Thayer and Rollandet
Draftsman Edward Rollandet was born in Leyden, The Netherlands in 1852. After serving in the army for four years—perhaps where he developed his engineering and mapmaking skills—Rollandet emigrated to the United States in 1873. He came to Colorado in 1874 and worked for a time with the Maxwell Land Company, then in 1878 purchased a share in a Leadville mine and took a position as a draftsman in the Surveyor General’s office in Denver. In between these two stints he compiled this map for Thayer, along with Thayer’s New Map of the State of Colorado (1878). He later established himself in Denver as an engineer and sometime map publisher in his own right, issuing maps of Colfax and Mora Counties, New Mexico (1889) and Denver (1890), the latter of which went through many editions. At some point he returned to government service, during which time he worked with the United States Boundary Commission. He died in San Francisco in 1914.
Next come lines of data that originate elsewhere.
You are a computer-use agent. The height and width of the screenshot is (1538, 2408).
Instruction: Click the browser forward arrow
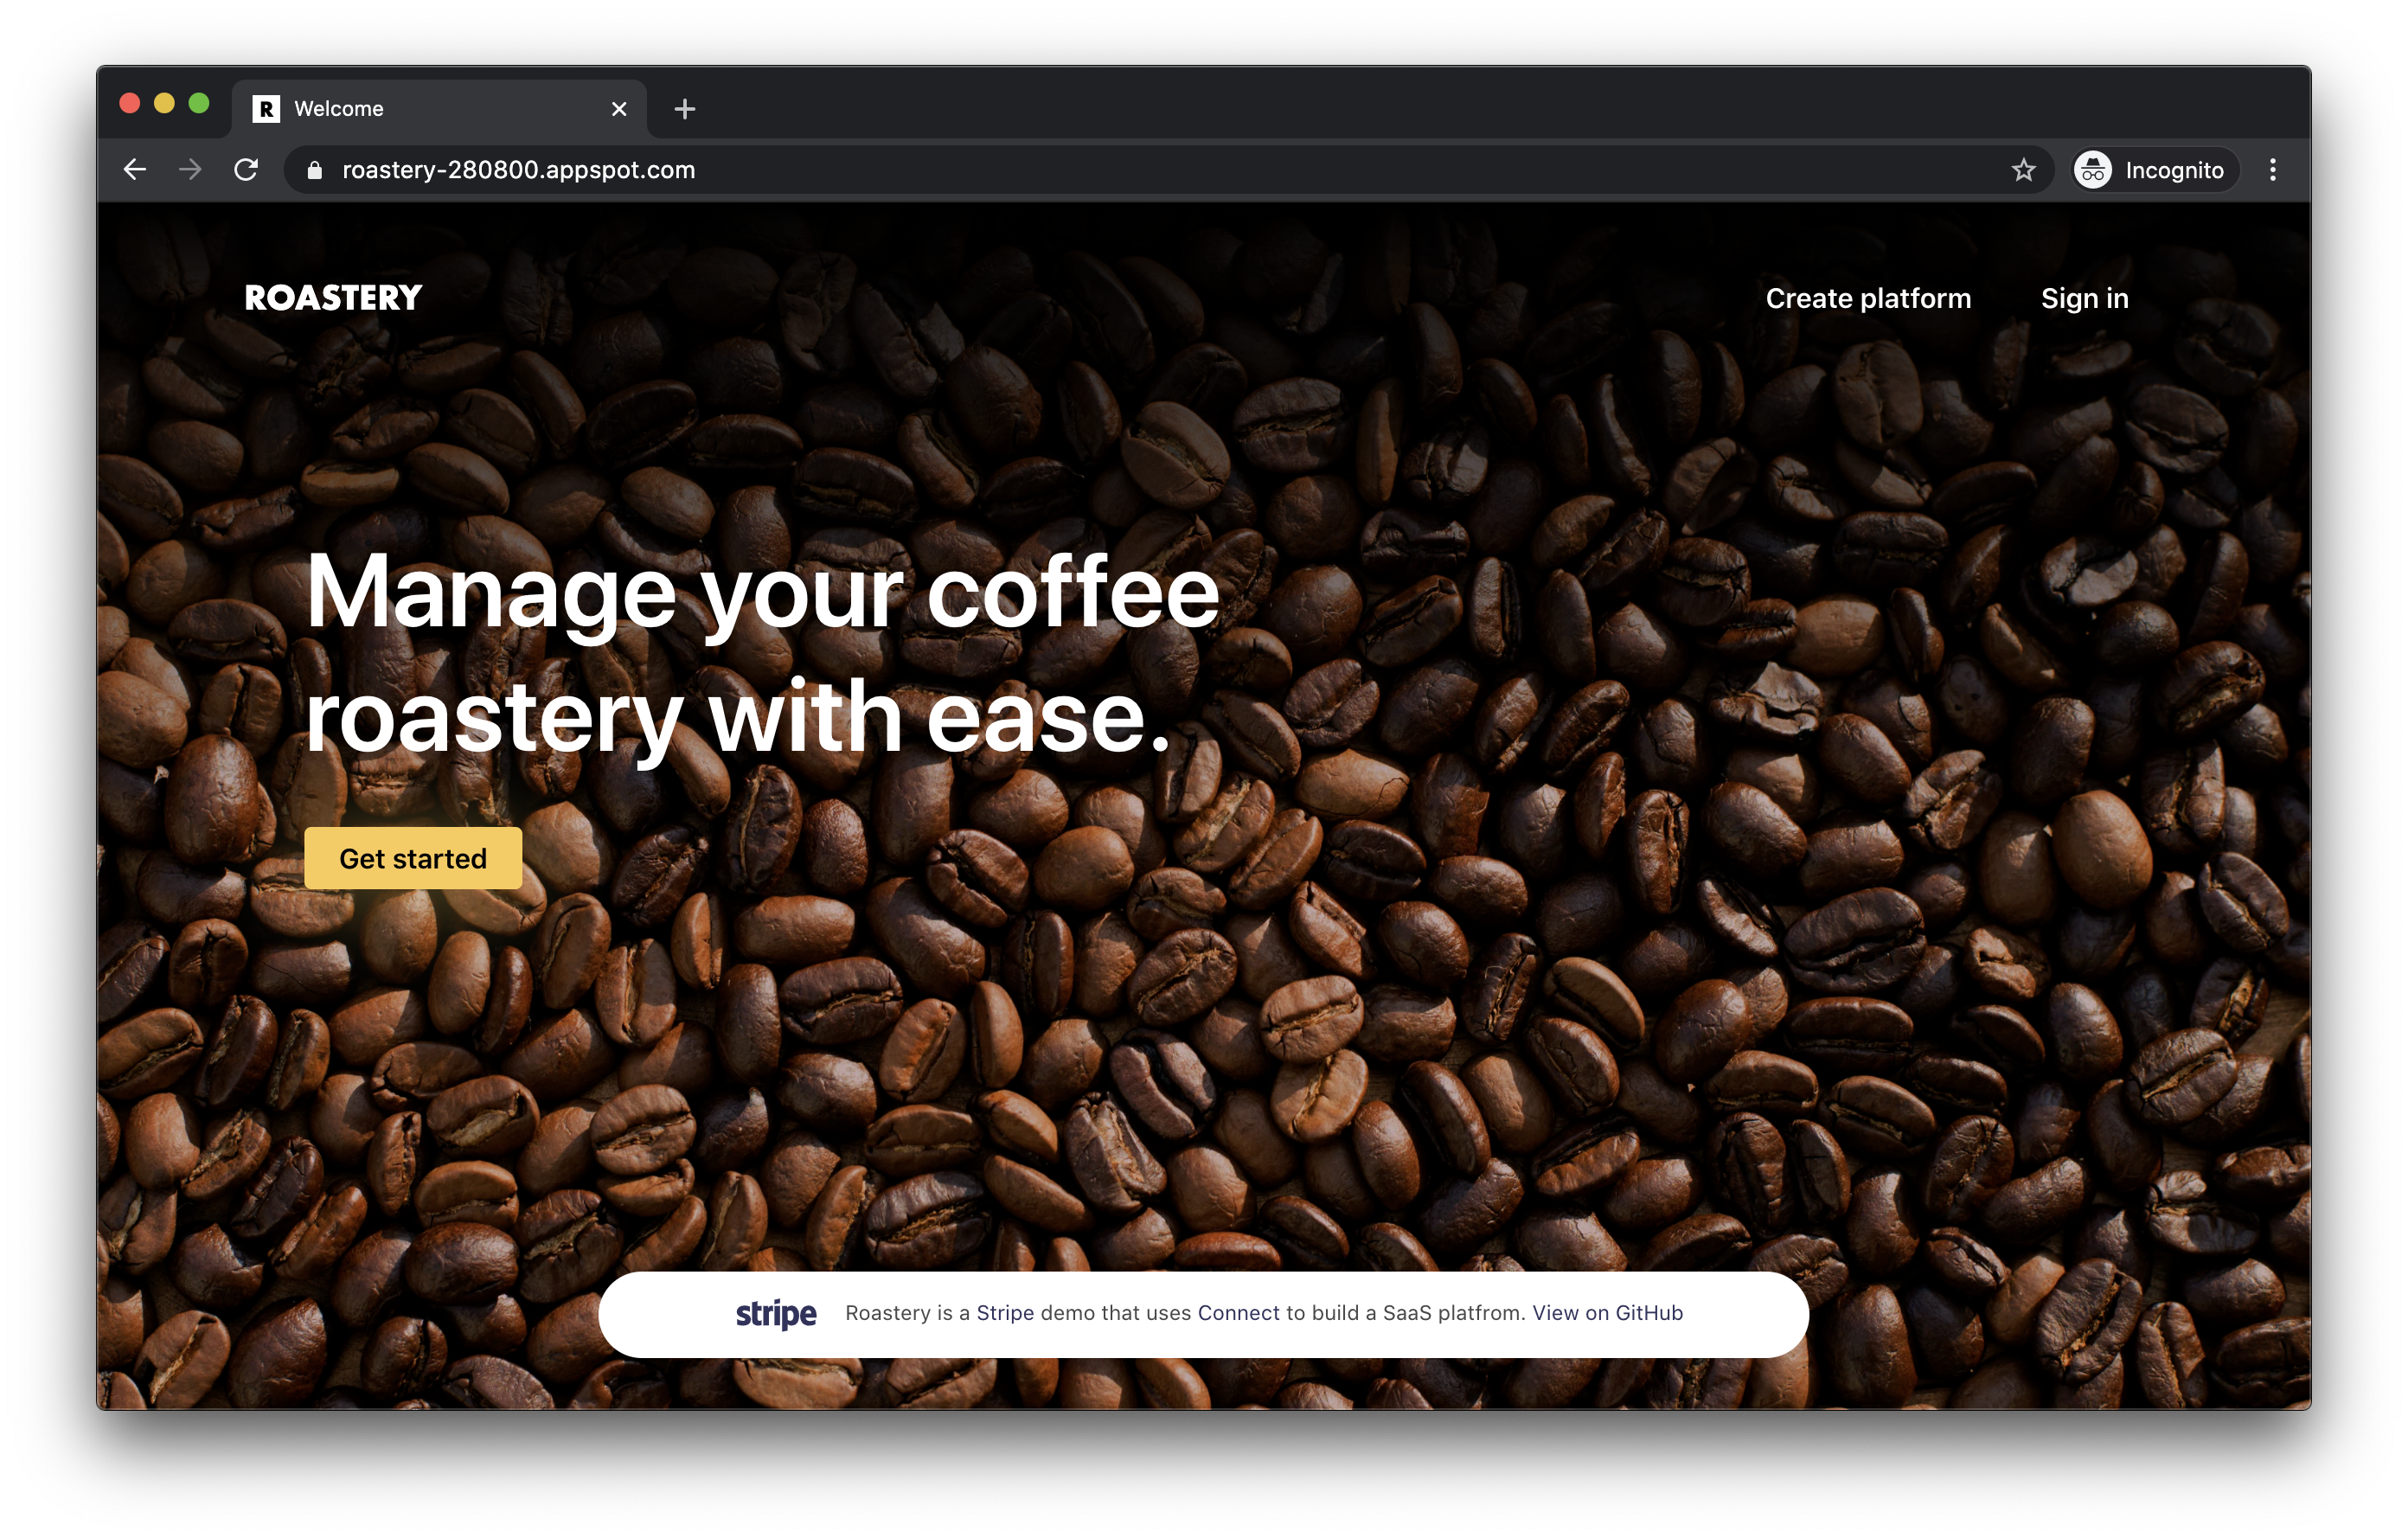(190, 170)
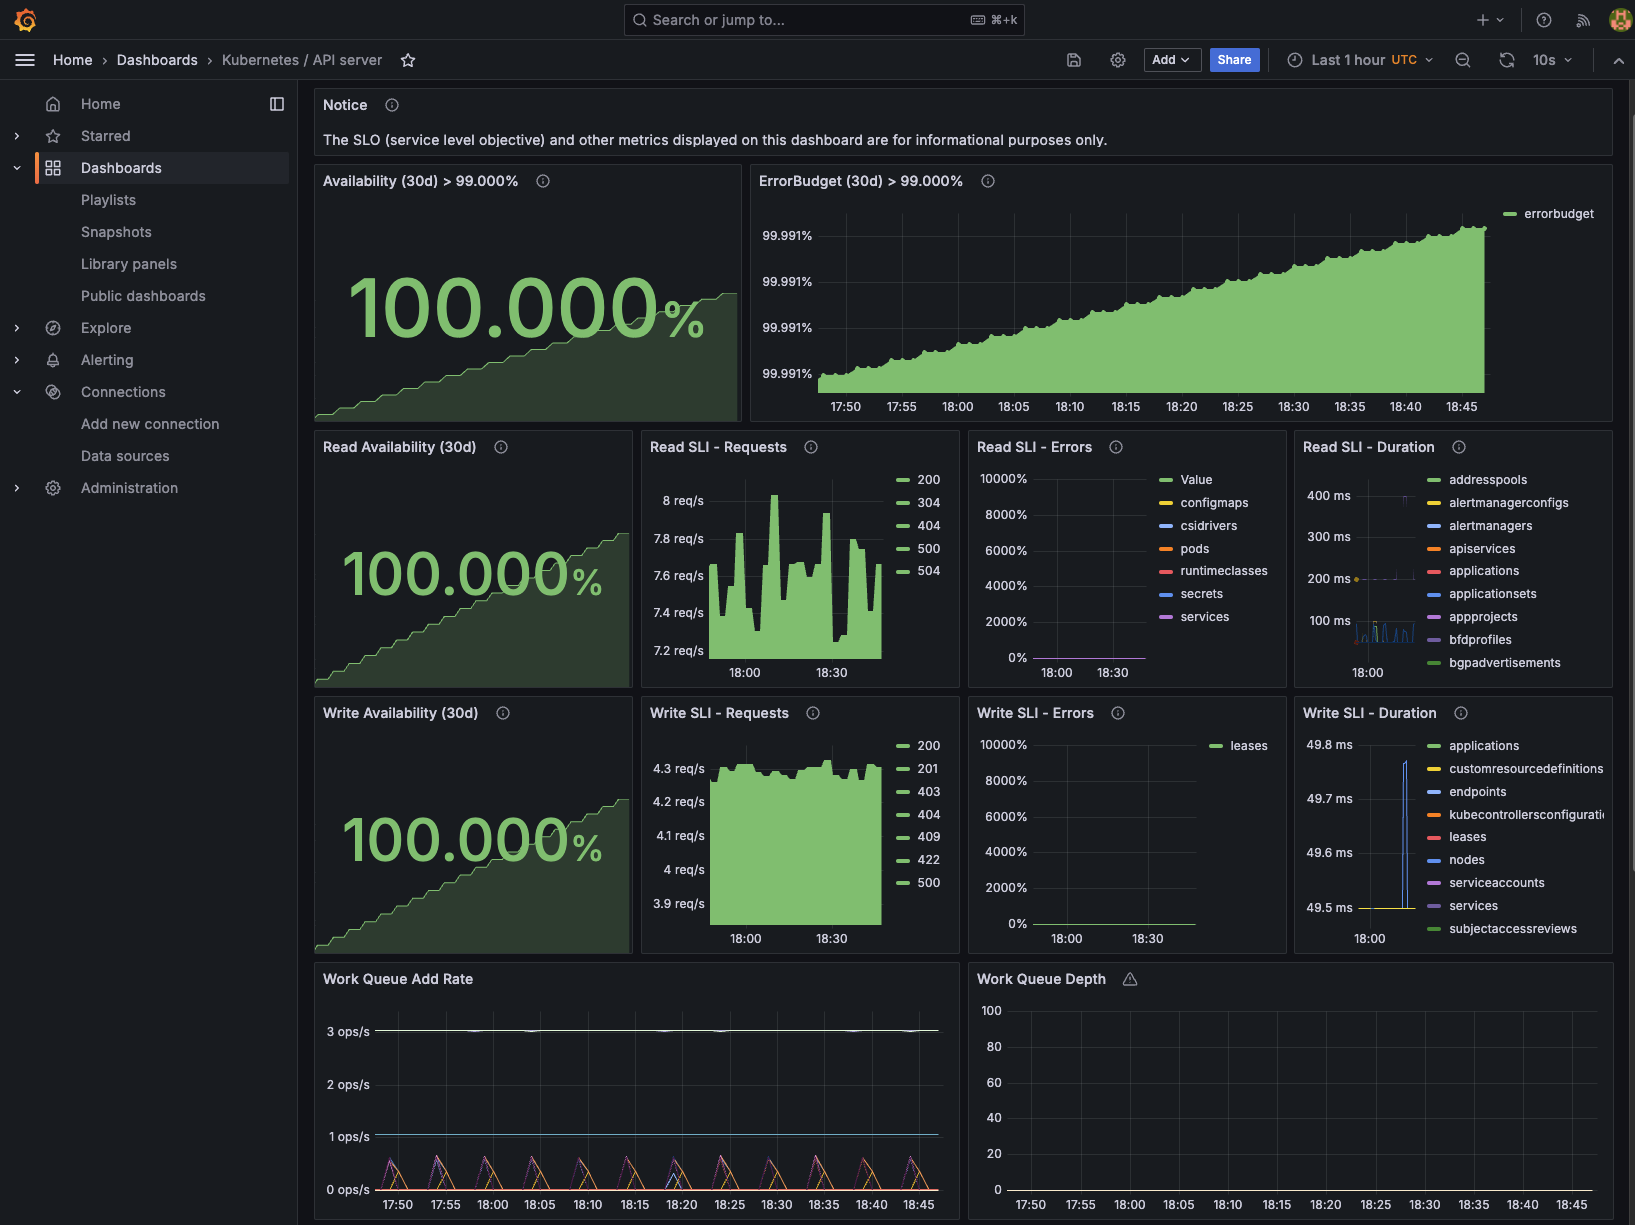This screenshot has height=1225, width=1635.
Task: Open the help menu via the question mark icon
Action: [x=1542, y=20]
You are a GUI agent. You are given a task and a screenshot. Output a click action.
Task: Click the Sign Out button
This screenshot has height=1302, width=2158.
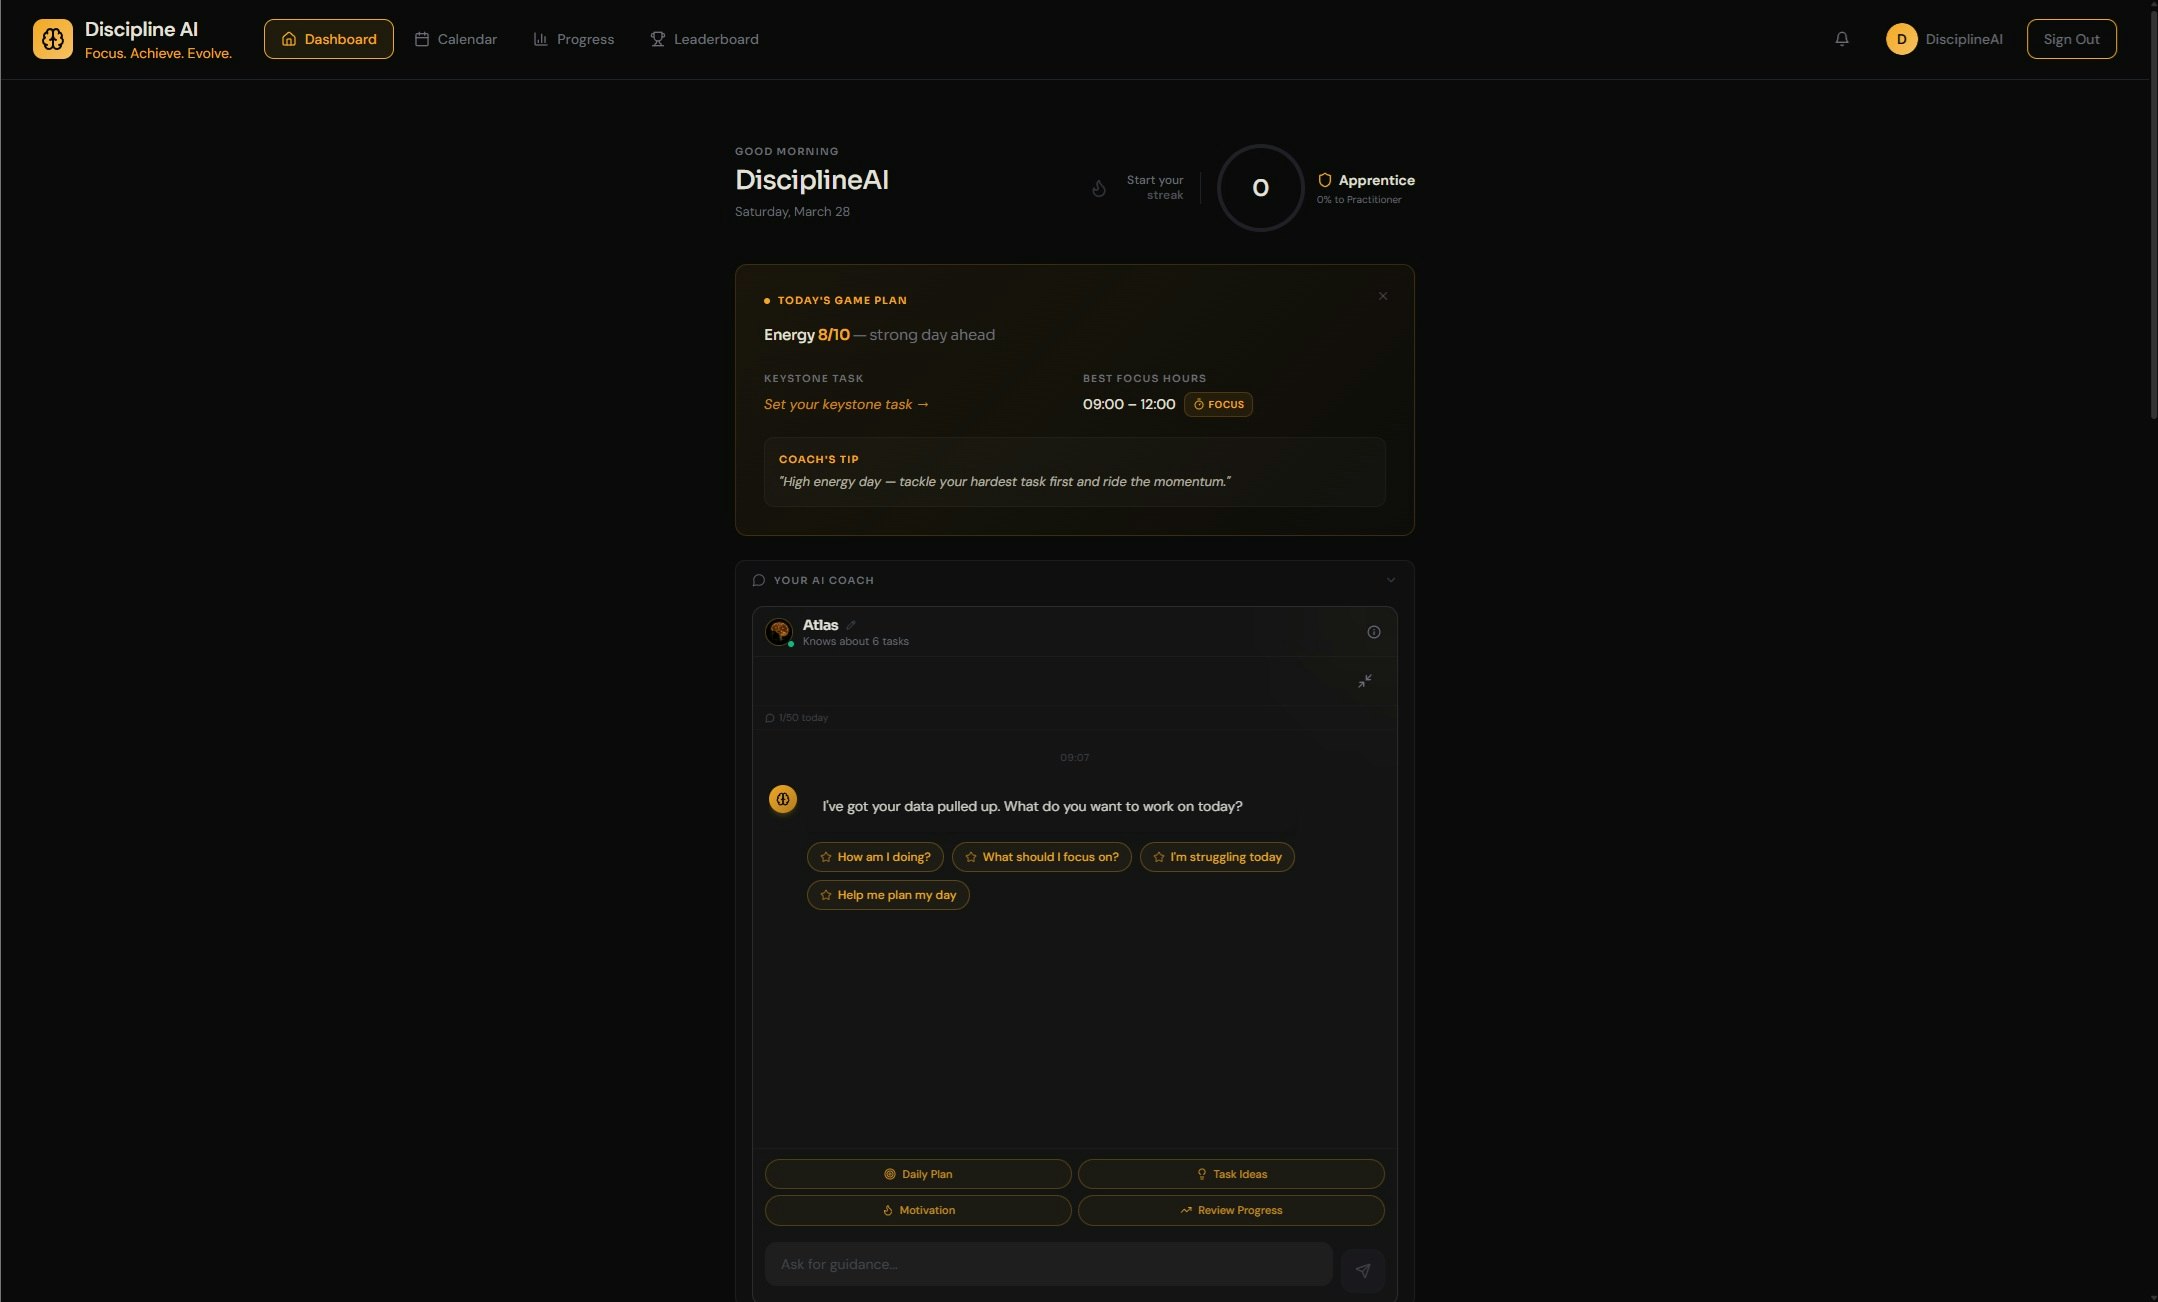pyautogui.click(x=2070, y=39)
Publisher Homer Lockwood Thayer was born in 1837 or -38 in Michigan, married in 1855, and worked for a time as a merchant in Lansing. In the Spring of 1861 he enlisted as a private in the Michigan infantry, saw action at First Bull Run and the Peninsula Campaign, and ended the war with the rank of Captain. He witnessed Lincoln’s assassination at Ford’s Theatre and was the first to bring the news to Secretary of War Stanton and Chief Justice Chase. After the war he was posted to the Department of the Missouri in an administrative role, and was honorably discharged in 1867. One source tells us, somewhat cryptically, that he “remained out west working with a topographical survey where he also pursued an interest in mining”. Otherwise I find no suggestion in Thayer’s early career of an interest in surveying or mapmaking, much less any formal training in the field.
Thayer eventually settled in Denver, where he worked as a map publisher and possibly as a real estate agent. By 1880 he had moved on to Leadville, where he continued his work as a map publisher. During the Denver and Leadville years he published, in addition to the map offered here, maps of Colorado (1871), Denver (1872), the San Juan [Colorado] Mines (1875), Leadville (1880), Arizona (1880), and New Mexico (ca. 1880). By the late 1880s he was back in Lansing, where he lived until his death in 1904.
Rarity and references
The map is extremely rare; indeed Wheat knew only of a photostat at Yale. I find only one other record of its having appeared on the market, selling at the 1999 Siebert sale for $5750. I find institutional holdings only at the British Library, SMU, Stanford (the Rumsey Copy), the University of Wyoming, and Yale, this last extensively annotated by hand and ink stamps with country boundaries and county names.
Rumsey #0993. Wheat, Trans-Mississippi West, #1287. OCLC # 953571994 et al, listing just three institutional holdings as of Sept. 2020 (British Library, SMU, and Stanford). Not in Phillips, Maps of America or Streeter. Background on Rollandet from Bancroft, History of the Pacific States, vol. XX p. 655.